Record set:
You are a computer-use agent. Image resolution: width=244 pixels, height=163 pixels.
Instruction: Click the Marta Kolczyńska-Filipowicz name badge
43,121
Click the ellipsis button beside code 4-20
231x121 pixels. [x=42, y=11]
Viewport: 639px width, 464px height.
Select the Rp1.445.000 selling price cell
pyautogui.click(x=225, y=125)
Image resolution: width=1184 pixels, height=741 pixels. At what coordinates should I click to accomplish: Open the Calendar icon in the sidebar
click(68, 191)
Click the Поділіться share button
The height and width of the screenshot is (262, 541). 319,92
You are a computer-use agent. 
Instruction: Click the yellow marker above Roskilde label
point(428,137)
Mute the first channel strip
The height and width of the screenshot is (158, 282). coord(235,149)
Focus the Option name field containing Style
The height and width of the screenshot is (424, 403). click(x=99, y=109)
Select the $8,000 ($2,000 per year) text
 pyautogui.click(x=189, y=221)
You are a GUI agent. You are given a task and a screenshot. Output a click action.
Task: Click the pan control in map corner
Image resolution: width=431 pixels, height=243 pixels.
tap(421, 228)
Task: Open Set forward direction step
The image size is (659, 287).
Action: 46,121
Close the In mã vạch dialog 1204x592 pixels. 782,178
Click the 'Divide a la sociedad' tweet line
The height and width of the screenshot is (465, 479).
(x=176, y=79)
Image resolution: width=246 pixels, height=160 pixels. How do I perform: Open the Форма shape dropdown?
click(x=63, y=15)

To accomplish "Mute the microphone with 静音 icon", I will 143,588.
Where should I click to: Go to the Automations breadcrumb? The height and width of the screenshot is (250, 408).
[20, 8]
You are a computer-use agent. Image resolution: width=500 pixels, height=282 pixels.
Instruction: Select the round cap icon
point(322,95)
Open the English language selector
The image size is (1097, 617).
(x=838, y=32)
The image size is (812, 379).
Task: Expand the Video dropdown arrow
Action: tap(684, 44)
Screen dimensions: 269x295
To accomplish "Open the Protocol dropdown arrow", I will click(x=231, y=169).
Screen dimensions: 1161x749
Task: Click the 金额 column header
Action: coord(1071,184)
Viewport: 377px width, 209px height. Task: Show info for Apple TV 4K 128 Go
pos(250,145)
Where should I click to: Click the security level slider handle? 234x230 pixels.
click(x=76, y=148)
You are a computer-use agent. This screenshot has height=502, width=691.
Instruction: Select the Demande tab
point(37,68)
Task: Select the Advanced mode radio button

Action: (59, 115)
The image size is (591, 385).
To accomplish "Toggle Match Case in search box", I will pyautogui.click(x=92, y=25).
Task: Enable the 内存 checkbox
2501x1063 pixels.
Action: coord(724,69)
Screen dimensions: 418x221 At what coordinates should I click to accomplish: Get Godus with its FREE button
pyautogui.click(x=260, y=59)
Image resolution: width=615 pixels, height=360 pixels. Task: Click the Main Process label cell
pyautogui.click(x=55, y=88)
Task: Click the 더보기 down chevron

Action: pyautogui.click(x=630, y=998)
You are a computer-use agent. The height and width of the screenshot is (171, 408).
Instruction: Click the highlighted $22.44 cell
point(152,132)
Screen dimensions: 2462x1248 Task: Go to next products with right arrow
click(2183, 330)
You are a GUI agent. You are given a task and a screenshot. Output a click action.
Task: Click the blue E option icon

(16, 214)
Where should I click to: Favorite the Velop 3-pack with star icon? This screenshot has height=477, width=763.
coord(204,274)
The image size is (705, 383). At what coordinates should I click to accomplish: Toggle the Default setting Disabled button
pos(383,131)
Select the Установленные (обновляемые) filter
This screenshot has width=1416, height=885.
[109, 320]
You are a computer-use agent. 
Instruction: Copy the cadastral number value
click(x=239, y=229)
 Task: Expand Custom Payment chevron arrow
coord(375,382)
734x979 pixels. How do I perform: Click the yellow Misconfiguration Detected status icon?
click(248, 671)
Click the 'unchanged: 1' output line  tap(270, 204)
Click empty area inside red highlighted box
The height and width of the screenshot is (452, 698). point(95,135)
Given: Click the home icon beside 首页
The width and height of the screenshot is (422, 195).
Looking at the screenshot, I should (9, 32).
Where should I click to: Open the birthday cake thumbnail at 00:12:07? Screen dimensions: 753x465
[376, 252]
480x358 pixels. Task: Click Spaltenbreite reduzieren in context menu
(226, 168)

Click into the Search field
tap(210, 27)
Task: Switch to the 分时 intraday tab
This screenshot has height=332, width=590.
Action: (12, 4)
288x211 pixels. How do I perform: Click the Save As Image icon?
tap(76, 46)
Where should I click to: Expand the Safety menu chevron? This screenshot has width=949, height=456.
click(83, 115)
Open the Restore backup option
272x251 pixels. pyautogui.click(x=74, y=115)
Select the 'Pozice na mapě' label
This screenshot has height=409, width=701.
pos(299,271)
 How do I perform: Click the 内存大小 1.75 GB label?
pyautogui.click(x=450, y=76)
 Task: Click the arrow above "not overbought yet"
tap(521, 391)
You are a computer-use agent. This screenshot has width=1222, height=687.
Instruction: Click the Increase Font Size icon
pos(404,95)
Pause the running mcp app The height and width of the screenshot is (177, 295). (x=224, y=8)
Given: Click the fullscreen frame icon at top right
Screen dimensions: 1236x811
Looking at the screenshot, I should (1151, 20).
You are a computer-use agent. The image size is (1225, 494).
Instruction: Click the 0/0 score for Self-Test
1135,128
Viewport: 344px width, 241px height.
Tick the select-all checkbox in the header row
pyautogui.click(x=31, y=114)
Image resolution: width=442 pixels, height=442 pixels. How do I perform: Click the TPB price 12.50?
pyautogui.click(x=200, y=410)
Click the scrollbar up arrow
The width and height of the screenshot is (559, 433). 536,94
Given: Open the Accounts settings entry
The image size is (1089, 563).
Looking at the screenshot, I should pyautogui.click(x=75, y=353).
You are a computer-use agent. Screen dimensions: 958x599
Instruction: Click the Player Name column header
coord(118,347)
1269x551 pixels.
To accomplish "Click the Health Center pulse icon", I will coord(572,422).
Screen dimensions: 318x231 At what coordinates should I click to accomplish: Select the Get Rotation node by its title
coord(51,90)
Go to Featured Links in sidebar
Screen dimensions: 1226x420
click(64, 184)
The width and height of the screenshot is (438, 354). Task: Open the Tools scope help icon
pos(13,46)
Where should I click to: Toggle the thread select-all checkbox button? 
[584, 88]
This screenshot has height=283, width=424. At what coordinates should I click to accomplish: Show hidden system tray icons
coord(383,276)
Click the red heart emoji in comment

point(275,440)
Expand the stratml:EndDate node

About this exercise: Please retype the entries above in full, exactly as they stand.

Response area:
You are a computer-use agent. Image resolution: width=244 pixels, height=163 pixels.
Instruction: Click the Marta Kolczyńska-Filipowicz name badge
43,121
Click the ellipsis button beside code 4-20
231x121 pixels. [x=42, y=11]
Viewport: 639px width, 464px height.
Select the Rp1.445.000 selling price cell
pyautogui.click(x=225, y=125)
Image resolution: width=1184 pixels, height=741 pixels. At what coordinates should I click to accomplish: Open the Calendar icon in the sidebar
click(68, 191)
Click the Поділіться share button
The height and width of the screenshot is (262, 541). 319,92
You are a computer-use agent. 
Instruction: Click the yellow marker above Roskilde label
point(428,137)
Mute the first channel strip
The height and width of the screenshot is (158, 282). coord(235,149)
Focus the Option name field containing Style
The height and width of the screenshot is (424, 403). click(x=99, y=109)
Select the $8,000 ($2,000 per year) text
 pyautogui.click(x=189, y=221)
You are a GUI agent. You are given a task and a screenshot. Output a click action.
Task: Click the pan control in map corner
Image resolution: width=431 pixels, height=243 pixels.
tap(421, 228)
Task: Open Set forward direction step
The image size is (659, 287).
Action: 46,121
Close the In mã vạch dialog 1204x592 pixels. 782,178
Click the 'Divide a la sociedad' tweet line
The height and width of the screenshot is (465, 479).
(x=176, y=79)
Image resolution: width=246 pixels, height=160 pixels. How do I perform: Open the Форма shape dropdown?
click(x=63, y=15)

To accomplish "Mute the microphone with 静音 icon", I will 143,588.
Where should I click to: Go to the Automations breadcrumb? The height and width of the screenshot is (250, 408).
[20, 8]
You are a computer-use agent. Image resolution: width=500 pixels, height=282 pixels.
Instruction: Select the round cap icon
point(322,95)
Open the English language selector
The image size is (1097, 617).
(x=838, y=32)
The image size is (812, 379).
Task: Expand the Video dropdown arrow
Action: tap(684, 44)
Screen dimensions: 269x295
To accomplish "Open the Protocol dropdown arrow", I will click(x=231, y=169).
Screen dimensions: 1161x749
Task: Click the 金额 column header
Action: coord(1071,184)
Viewport: 377px width, 209px height. Task: Show info for Apple TV 4K 128 Go
pos(250,145)
Where should I click to: Click the security level slider handle? 234x230 pixels.
click(x=76, y=148)
You are a computer-use agent. This screenshot has height=502, width=691.
Instruction: Select the Demande tab
point(37,68)
Task: Select the Advanced mode radio button

Action: (59, 115)
The image size is (591, 385).
To accomplish "Toggle Match Case in search box", I will pyautogui.click(x=92, y=25).
Task: Enable the 内存 checkbox
2501x1063 pixels.
Action: coord(724,69)
Screen dimensions: 418x221 At what coordinates should I click to accomplish: Get Godus with its FREE button
pyautogui.click(x=260, y=59)
Image resolution: width=615 pixels, height=360 pixels. Task: Click the Main Process label cell
pyautogui.click(x=55, y=88)
Task: Click the 더보기 down chevron

Action: pyautogui.click(x=630, y=998)
You are a computer-use agent. The height and width of the screenshot is (171, 408).
Instruction: Click the highlighted $22.44 cell
point(152,132)
Screen dimensions: 2462x1248 Task: Go to next products with right arrow
click(2183, 330)
You are a GUI agent. You are given a task and a screenshot. Output a click action.
Task: Click the blue E option icon

(16, 214)
Where should I click to: Favorite the Velop 3-pack with star icon? This screenshot has height=477, width=763.
coord(204,274)
The image size is (705, 383). At what coordinates should I click to accomplish: Toggle the Default setting Disabled button
pos(383,131)
Select the Установленные (обновляемые) filter
This screenshot has width=1416, height=885.
[109, 320]
You are a computer-use agent. 
Instruction: Copy the cadastral number value
click(x=239, y=229)
 Task: Expand Custom Payment chevron arrow
coord(375,382)
734x979 pixels. How do I perform: Click the yellow Misconfiguration Detected status icon?
click(248, 671)
Click the 'unchanged: 1' output line  tap(270, 204)
Click empty area inside red highlighted box
The height and width of the screenshot is (452, 698). point(95,135)
Given: Click the home icon beside 首页
The width and height of the screenshot is (422, 195).
Looking at the screenshot, I should (9, 32).
Where should I click to: Open the birthday cake thumbnail at 00:12:07? Screen dimensions: 753x465
[376, 252]
480x358 pixels. Task: Click Spaltenbreite reduzieren in context menu
(226, 168)

Click into the Search field
tap(210, 27)
Task: Switch to the 分时 intraday tab
This screenshot has height=332, width=590.
Action: (12, 4)
288x211 pixels. How do I perform: Click the Save As Image icon?
tap(76, 46)
Where should I click to: Expand the Safety menu chevron? This screenshot has width=949, height=456.
click(83, 115)
Open the Restore backup option
272x251 pixels. pyautogui.click(x=74, y=115)
Select the 'Pozice na mapě' label
This screenshot has height=409, width=701.
pos(299,271)
 How do I perform: Click the 内存大小 1.75 GB label?
pyautogui.click(x=450, y=76)
 Task: Click the arrow above "not overbought yet"
tap(521, 391)
You are a computer-use agent. This screenshot has width=1222, height=687.
Instruction: Click the Increase Font Size icon
pos(404,95)
Pause the running mcp app The height and width of the screenshot is (177, 295). (x=224, y=8)
Given: Click the fullscreen frame icon at top right
Screen dimensions: 1236x811
Looking at the screenshot, I should (1151, 20).
You are a computer-use agent. The image size is (1225, 494).
Instruction: Click the 0/0 score for Self-Test
1135,128
Viewport: 344px width, 241px height.
Tick the select-all checkbox in the header row
pyautogui.click(x=31, y=114)
Image resolution: width=442 pixels, height=442 pixels. How do I perform: Click the TPB price 12.50?
pyautogui.click(x=200, y=410)
Click the scrollbar up arrow
The width and height of the screenshot is (559, 433). 536,94
Given: Open the Accounts settings entry
The image size is (1089, 563).
Looking at the screenshot, I should pyautogui.click(x=75, y=353).
You are a computer-use agent. Screen dimensions: 958x599
Instruction: Click the Player Name column header
coord(118,347)
1269x551 pixels.
To accomplish "Click the Health Center pulse icon", I will coord(572,422).
Screen dimensions: 318x231 At what coordinates should I click to accomplish: Select the Get Rotation node by its title
coord(51,90)
Go to Featured Links in sidebar
Screen dimensions: 1226x420
click(64, 184)
The width and height of the screenshot is (438, 354). Task: Open the Tools scope help icon
pos(13,46)
Where should I click to: Toggle the thread select-all checkbox button? 
[584, 88]
This screenshot has height=283, width=424. At what coordinates should I click to accomplish: Show hidden system tray icons
coord(383,276)
Click the red heart emoji in comment

point(275,440)
Expand the stratml:EndDate node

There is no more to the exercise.